Assign a trade direction: bullish if $\mathrm{pred_pct} > 0.1%$, bearish if $\mathrm{pred_pct} < -0.1%$, otherwise no trade.

The $\pm 0.1%$ dead zone avoids trading on predictions indistinguishable from bid-ask bounce.

7.2 Barrier-touch simulation

Each triggered trade is simulated as a bracket order entering at the next bar's open. The take-profit barrier is placed at $|\mathrm{pred_pct}|$ from entry; the stop-loss at $|\mathrm{pred_pct}| / R$ where $R \in {1, 2, 3, 5}$ is the target-to-stop ratio. The trade exits at whichever barrier is touched first, evaluated bar-by-bar on 5-minute OHLC data, up to a maximum hold of 40 bars (approximately one trading day).

For bars where both barriers lie within the bar's high-low range, we apply an OHLC-sequence tie-break: a bullish bar (close > open) is assumed to have hit the low first; a bearish bar to have hit the high first. This is the standard conservative convention in the barrier literature [9].

A no-stop-loss variant uses only the take-profit barrier and, if not hit within the 40-bar hold, exits at the close of the 40th bar.

7.3 Sizing and portfolio accounting

Initial capital of one million dollars is split evenly across the 164 symbols, yielding $$6{,}098$ per symbol sub-portfolio. Each sub-portfolio compounds on its own per-trade percent returns, independent of the others. This sizing is deliberately symbol-uniform rather than capitalization-weighted; it is an evaluation convention, not a recommendation for live execution.

7.4 The no-SL paradox

The no-stop-loss configuration produces an 87.8% win rate but a negative aggregate return of -9.96%. The apparent paradox resolves trivially: without a stop, nearly any trade eventually touches a small take-profit before the 40-bar timeout, producing a tiny win; but the 12.2% of trades that fail to touch TP compound into large losses at the bar-40 mark-to-close because the model's directional bias was wrong and there was no risk control. This configuration is reported only to emphasize that win rate is not a useful standalone metric.

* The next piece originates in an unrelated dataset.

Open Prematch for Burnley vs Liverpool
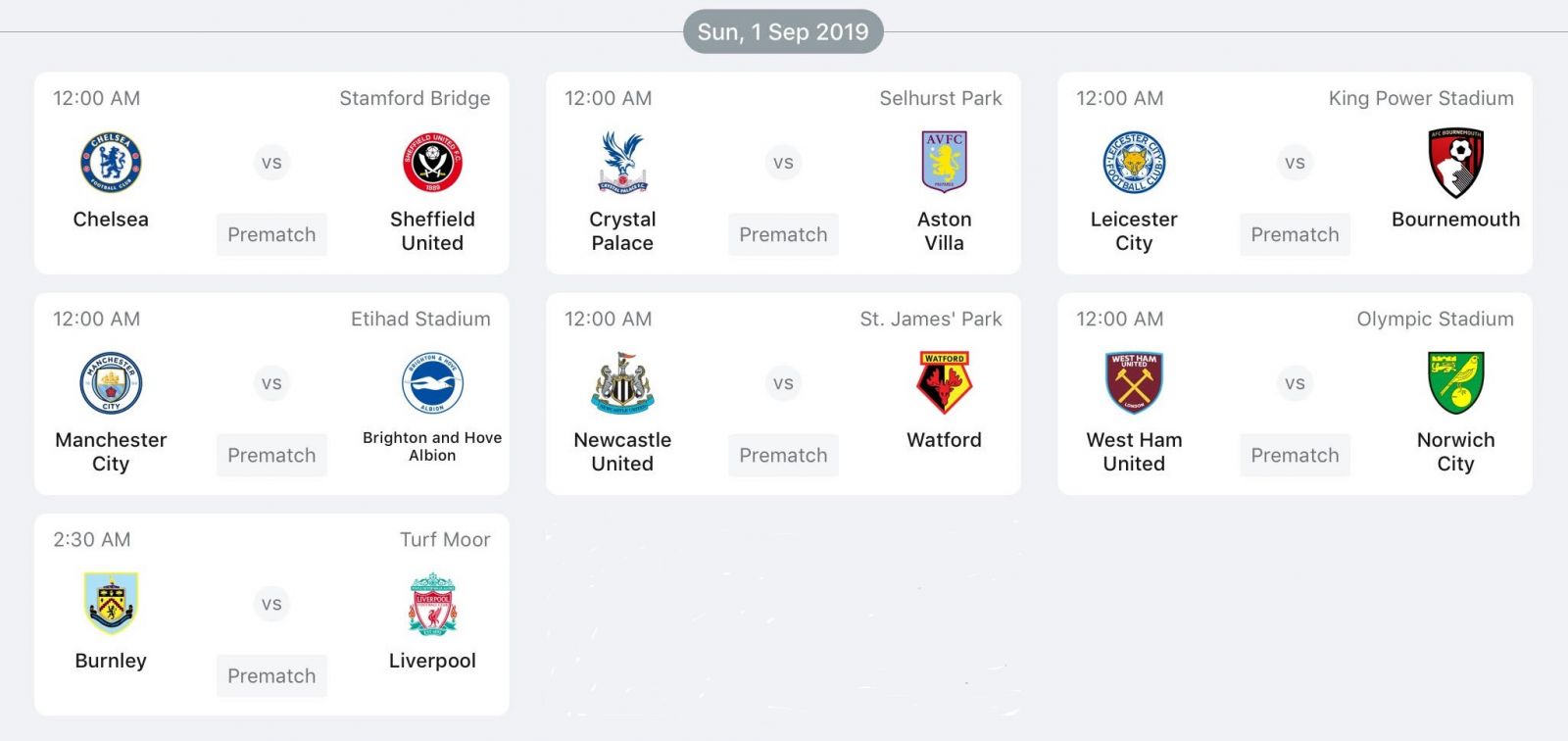 [271, 675]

7.5 Transaction-cost modeling

We report raw (pre-cost) returns. For reference, realistic round-trip transaction costs on 5-minute bracketed trades in our universe include: a spread cost of typically 1 to 3 basis points on liquid large-caps, slippage of 1 to 5 basis points depending on venue and order size, and commission of 0 to 2 basis points for retail and low-bps for institutional rates. Total realistic round-trip costs of 10 to 30 basis points exceed the model's per-trade expected value at 1:5 R/R. We return to this explicitly in Section 8.

8. Results

8.1 Main table

Test window: 2025-04-01 through 2026-04-17. 226,065 predictions generated, of which the $\pm 0.1%$ dead zone and occasional invalid-bar filtering leaves approximately 37,000 triggered trades. Trade counts vary marginally across R/R rules because the barrier-touch resolution can differ in edge cases.

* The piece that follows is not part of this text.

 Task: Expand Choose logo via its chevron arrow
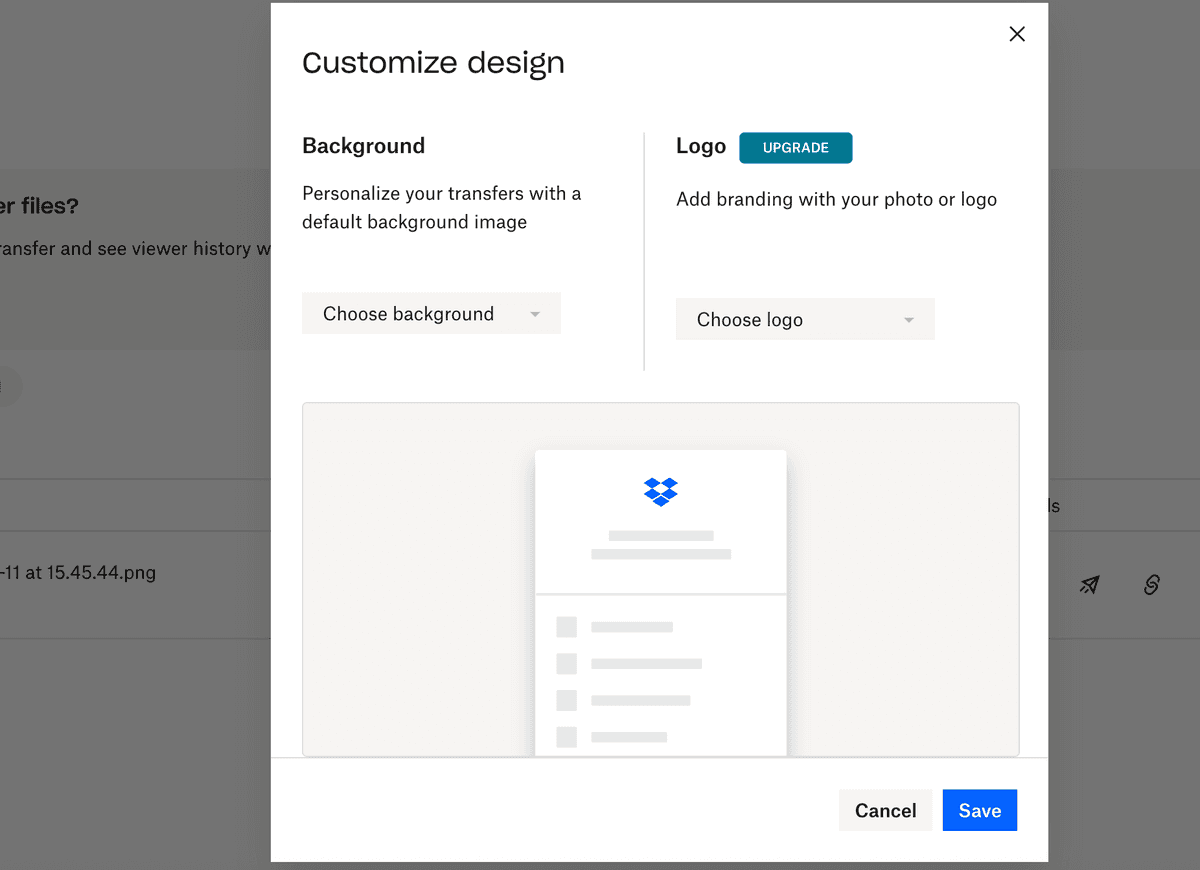click(x=908, y=319)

R/R rule	Trades	Win rate	Total return	Per week
1:1	37,076	49.9%	~0.00%	0.000%
1:2	37,084	36.4%	+1.76%	+0.042%
1:3	37,089	30.4%	+2.76%	+0.066%
1:5	37,092	25.0%	+3.85%	+0.092%
no-SL	37,092	87.8%	-9.96%	-0.237%

8.2 Interpretation

At symmetric 1:1 risk/reward HELIOS is directionally indistinguishable from a coin flip in terms of net return, despite a win rate within noise of 50%. This is the canonical sign of a model that has picked up the volatility scale correctly but has little persistent directional edge.

As the R/R rule becomes more asymmetric, the win rate falls (mechanically: a 5:1 winner-to-loser ratio requires tagging a 5× smaller stop before a 5× larger target, which fails more often in a random-walk process) but the arithmetic becomes more forgiving. A 25% win rate at 5:1 pays out $0.25 \times 5 - 0.75 \times 1 = 0.50$ times the base bracket size in expectation, if the trades were literally 25/75 coin flips. The model's actual 1:5 performance of +0.092% per week on a bracket scaled to the predicted magnitude suggests the true win rate is slightly above the 20% break-even for 1:5 R/R, consistent with a small directional edge being captured only when winners are permitted to fully realize.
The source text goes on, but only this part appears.